Start of TEXT SECTION

French provocateur Gaspar Noe’s films are often described as something of a “bad trip”. With his new film, Climax, this couldn’t be more literal.
The set-up is simple: a group of 20 dancers seeks to relax after an intensive three-day rehearsal at an abandoned boarding school. However, they instead encounter horrors beyond their wildest dreams when one of them spikes the sangria with LSD. As they plunge further into madness, a terrifying, entrancing work of art springs to life.
Climax is the type of film that relishes in pushing its audience’s buttons. For example, the ending of the film- credits and all- plays out at the very beginning. The image of a lone dancer bloodied and crawling through the snow as she cries out for help sets an ominous mood that’s broken up as we launch into the opening proper.
Set to a remix of “Supernature” by Cerrone, Noe, and cinematographer Benoit Debie stage an elaborate dance routine that appears to all be shot in one take. The free-flowing camera of the sequence captures the distinct energies of every character; the posh, the flamboyant, the cocky, the bashful- everyone gets an opportunity to shine through this stunningly choreographed sequence that introduces the troupe and offers a hint of what’s to come.
Soon after the bravura opening, (most of) the characters ingest the spiked sangria. From there, it’s a slow-burn wherein the characters slowly start to lose their inhibitions. With the exception of Sofia Boutella as lead dancer Selva, the majority of the cast are dancers making their acting debut. This is nothing short of stupefying, as each of them convincingly conveys a decaying mental state in their own explosive ways.

End of TEXT SECTION

→ PROBLEMS TO SOLVE
(A) In the review of Climax, reproduce the passage starting at "The set-up is" and ending at "springs to life.", substituting "punch" for "sangria".
(B) According to the review of Climax, where do the dancers hold their rehearsal?
(C) Carry on the review of Climax from its final sentence.

Start of SOURCE MATERIAL

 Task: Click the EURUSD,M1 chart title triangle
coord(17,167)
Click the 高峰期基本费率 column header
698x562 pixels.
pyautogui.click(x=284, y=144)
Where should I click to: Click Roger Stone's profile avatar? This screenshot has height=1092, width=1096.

End of SOURCE MATERIAL
Start of SOURCE MATERIAL

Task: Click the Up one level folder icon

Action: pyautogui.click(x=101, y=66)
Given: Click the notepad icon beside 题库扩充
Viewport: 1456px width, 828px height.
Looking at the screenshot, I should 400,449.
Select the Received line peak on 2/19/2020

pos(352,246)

End of SOURCE MATERIAL
Start of SOURCE MATERIAL

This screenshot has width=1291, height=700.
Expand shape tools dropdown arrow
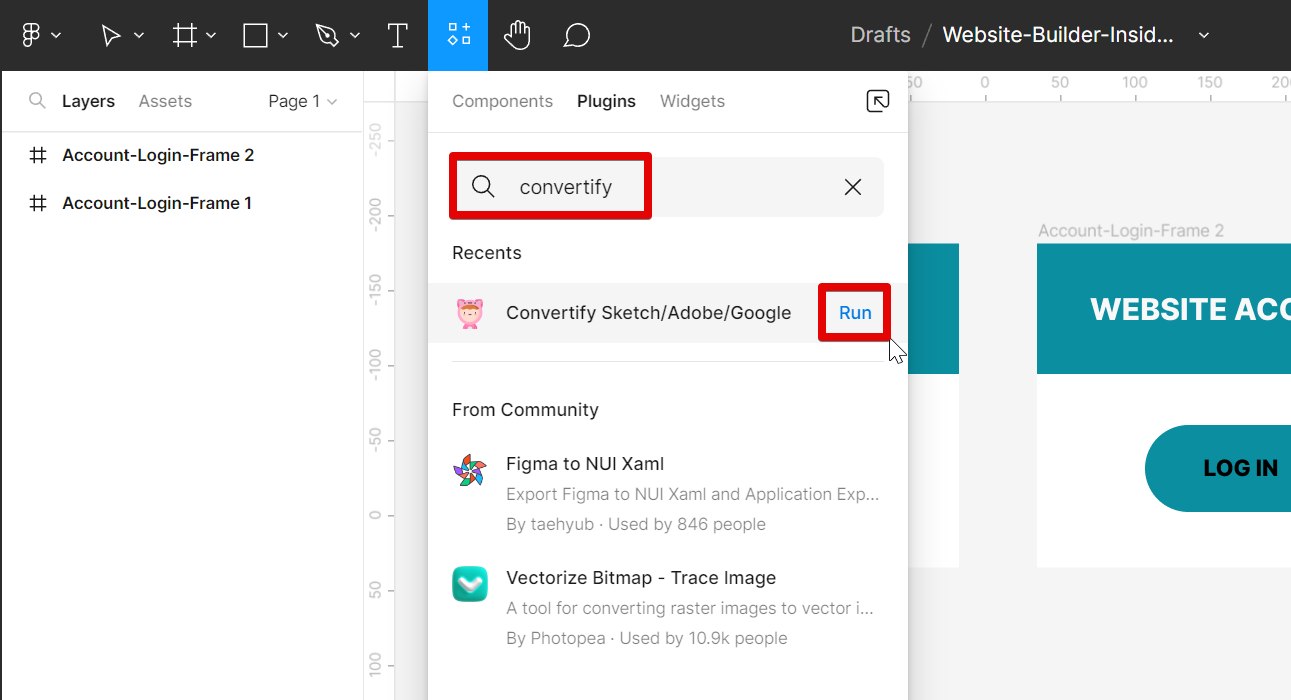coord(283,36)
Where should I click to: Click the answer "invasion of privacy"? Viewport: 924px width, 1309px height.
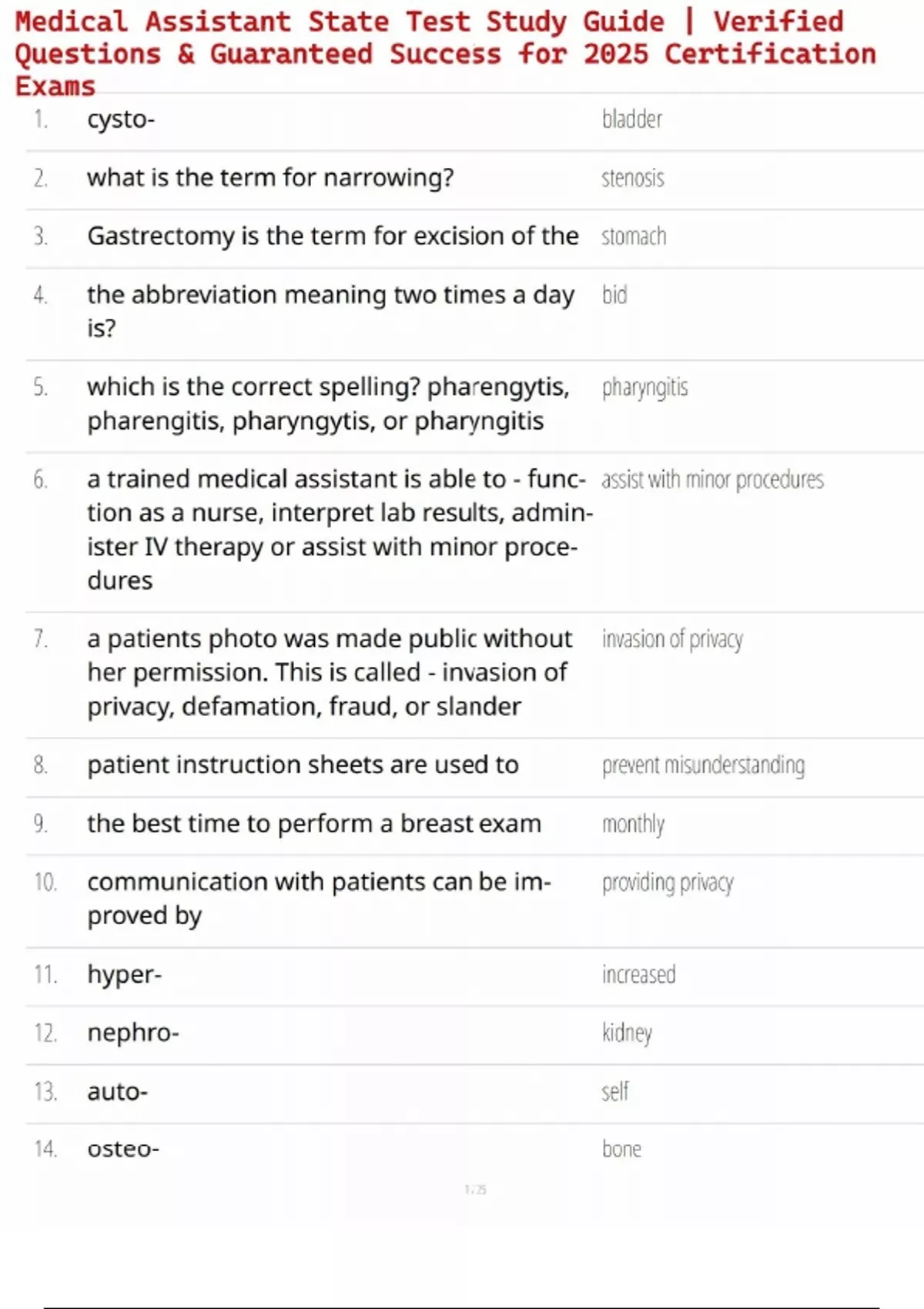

End of SOURCE MATERIAL

→ EXPECTED OUTPUTS
(A)
The set-up is simple: a group of 20 dancers seeks to relax after an intensive three-day rehearsal at an abandoned boarding school. However, they instead encounter horrors beyond their wildest dreams when one of them spikes the punch with LSD. As they plunge further into madness, a terrifying, entrancing work of art springs to life.

(B) At an abandoned boarding school.

(C)
“Explosive” is an understatement. From the second the sangria is ingested, Noe revs up the disturbing factor to a considerable degree. Mutilation, murder, incest- there’s nowhere he’s unwilling to go. It’s highly likely audiences will walk out extremely offended by the content of the film, yet as a view of what happens when people’s beastly inner desires come to the forefront, it’s harrowing.
The style of the film leaves just as much of an impression. For starters, the soundtrack is packed to the brim with 90s techno bangers from the likes of Daft Punk. Noe and Dubie stick mostly to long takes that capture the horror in an objective fashion. Within the same shot, the film can go from two dancers obliviously jamming out to a man breaking his bones to a woman freaking out in the corner and right back to more dancers obliviously dancing. In fact, nearly the entire third act is shot upside-down, drenched in harsh red lighting.
This ambition helps to turn Climax into a full-on experience: a roller-coaster ride that you can’t get off of. After sitting with Gaspar Noe’s wild dance party, you might just want to ride again.
Climax is now in theaters.
The film stars Sofia Boutella, Romain Guillermic, Souheila Yacoub, Kiddy Smile, Claude Gajan Maull, Giselle Palmer, Taylor Kastle, Thea Carla Schott, Sharleen Temple, and Lea Vlamos.